No, I’m not saying to go live in a monastery. All I’m saying is to spend your money on experiences or items that really add value to your life. As another good friend once said: there is nothing wrong with being frugal. In fact, there are a lot of reasons to consume less, because you:
- have more money to spend on experiences or items that really add value;
- make less of an environmental impact;
- have more freedom (both financially, mentally and time-wise);
- get lots of other perks like saving loads of time when moving, plus your house is easier to clean.
Minimal living and photography
The philosophy of minimal living applies to photography as well. Both in terms of taking actual photographs, being in the field, and the gear we buy. Photography is a huge market. We live in an age that photographers themselves are actually a bigger market then stock photography. Hence, you can easily be overwhelmed and tempted with what’s on offer. So when you start building your camera equipment choose wisely. It is generally best to invest in objectives then in camera bodies. And when you do buy glass, buy the best you can afford, because it will keep its value. I am still using a Canon EF 100mm f/2.8 Macro USM for example which I bought in the analog era and that still works perfectly. The same general principles apply to buy photography accessories. Do I use this frequently or not?

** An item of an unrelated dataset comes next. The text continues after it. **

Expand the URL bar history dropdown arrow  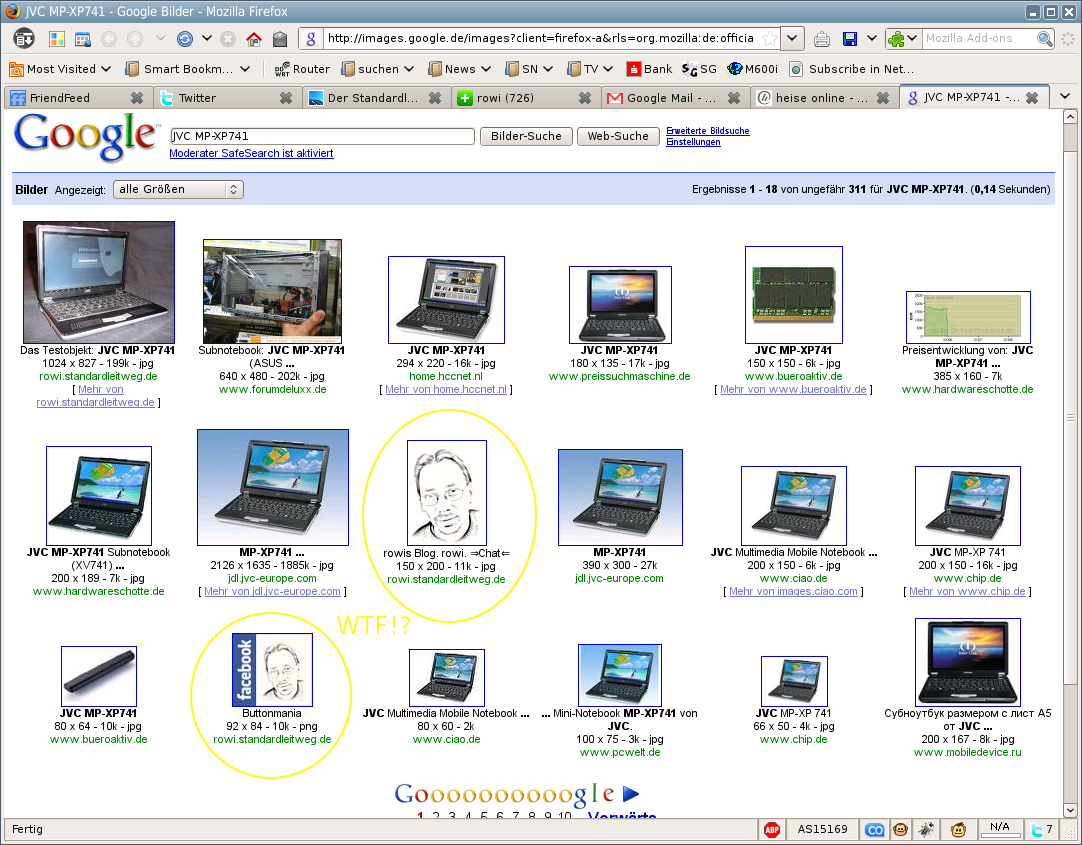click(x=792, y=38)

Unfortunately, I have a wide range of stuff that can only be used in specific conditions, like underwater and studio photography. But still: evaluate what you own and sell the stuff you don’t use.

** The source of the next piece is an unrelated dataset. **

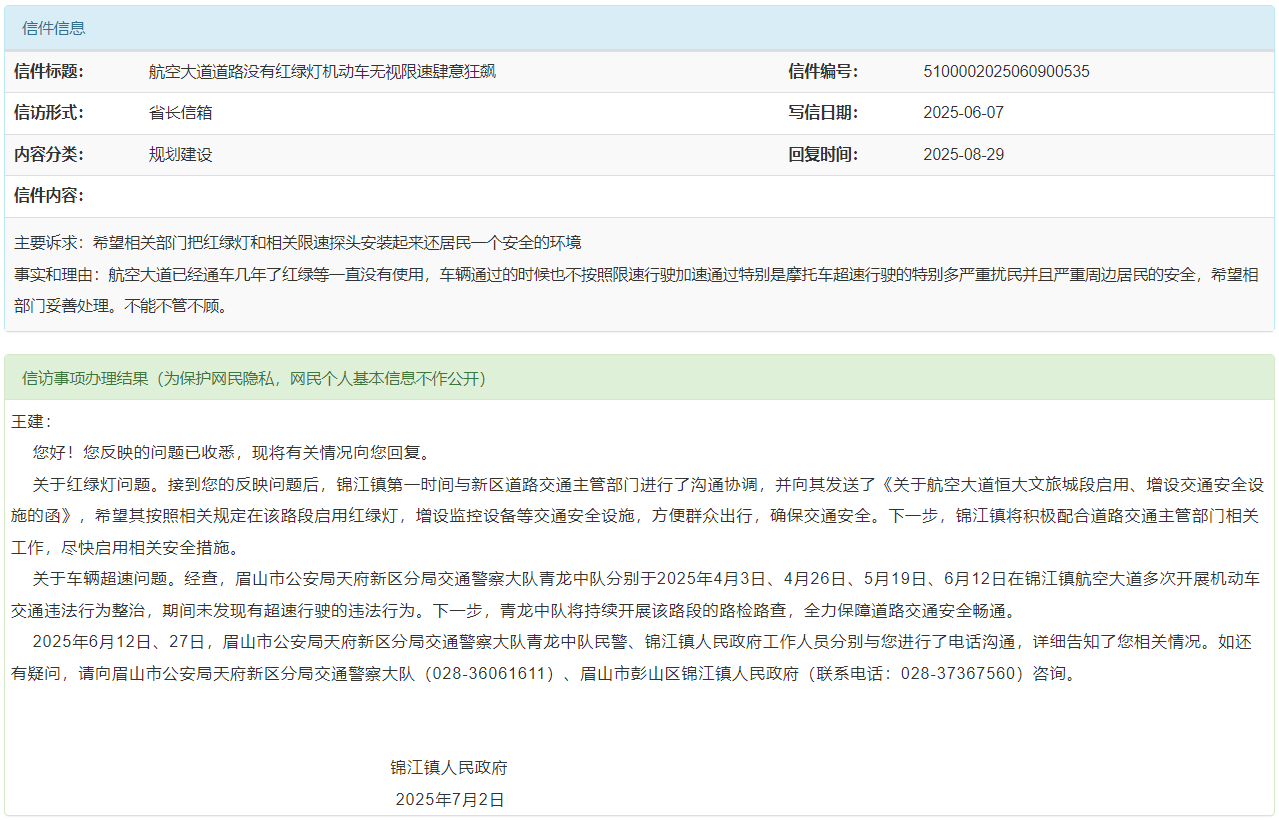This screenshot has height=820, width=1279.
Task: Click the 信件内容 section label
Action: coord(49,196)
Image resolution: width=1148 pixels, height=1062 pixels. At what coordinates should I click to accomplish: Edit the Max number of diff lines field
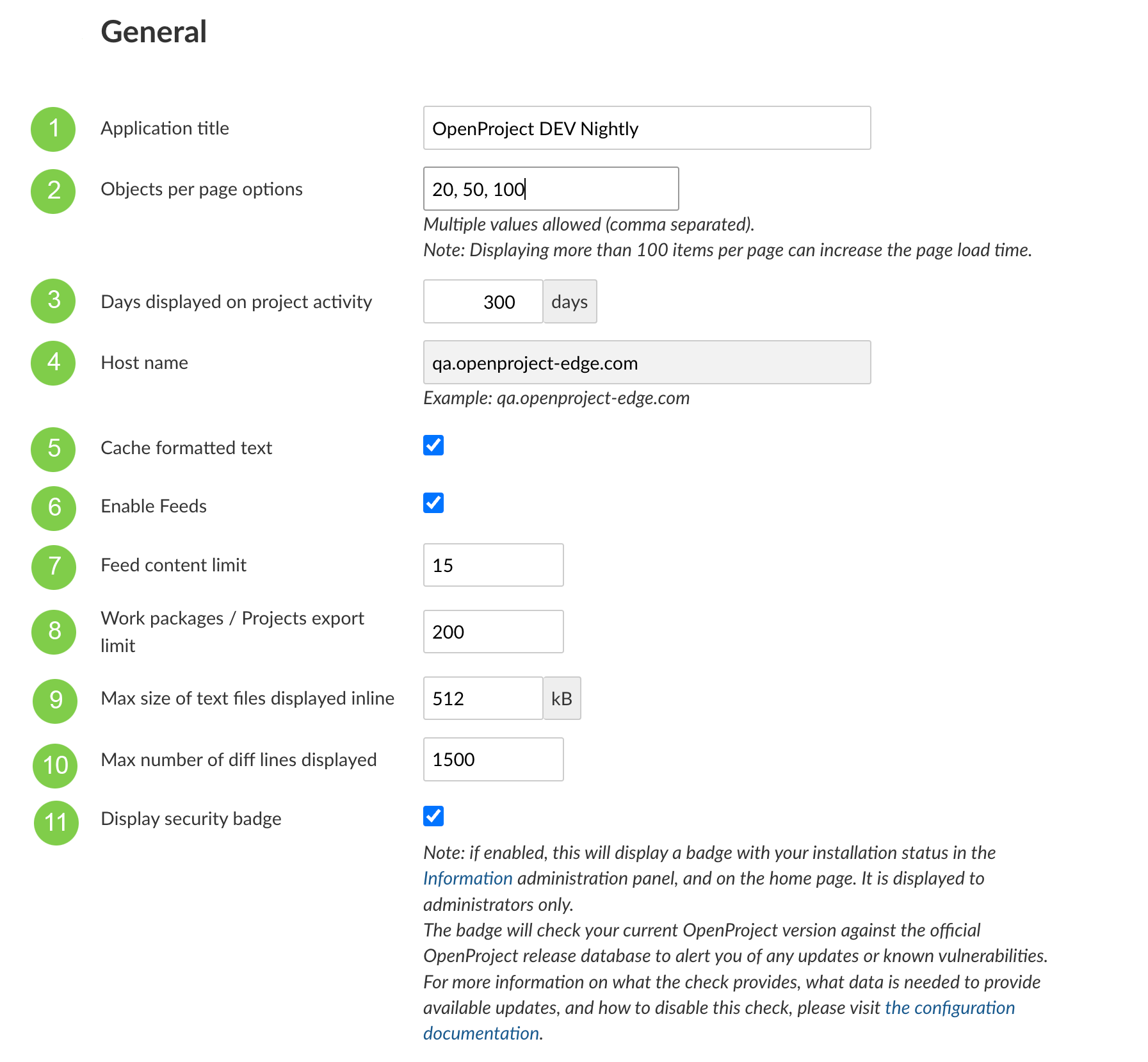(493, 759)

Another way of thinking about minimal living and photography is by looking at the weight. The more (and heavier) stuff you have to carry on your back, the less fun it is. AKA: the lighter you travel, the more time and energy you have to enjoy the experience. Ultralight traveling is very inspirational in that regard and you can take away useful lessons from that philosophy. So be selective when packing your backpack before going out into the field. I might eventually switch to a mirrorless camera, but because I shoot wildlife (often fast-moving) this technology is not for me yet. I increasingly do leave my battery grips and tripod at home though. My next trip to Ethiopia should see me packing a minimum amount of clothes as well. Maybe even only two pairs of quick-drying, odor-free wool boxers… 🙂
The same principles can be applied to your travel pace: better to see one place really well than five places, not at all. You really get to learn a place instead of buzzing around, and you usually end up with a better portfolio because of it.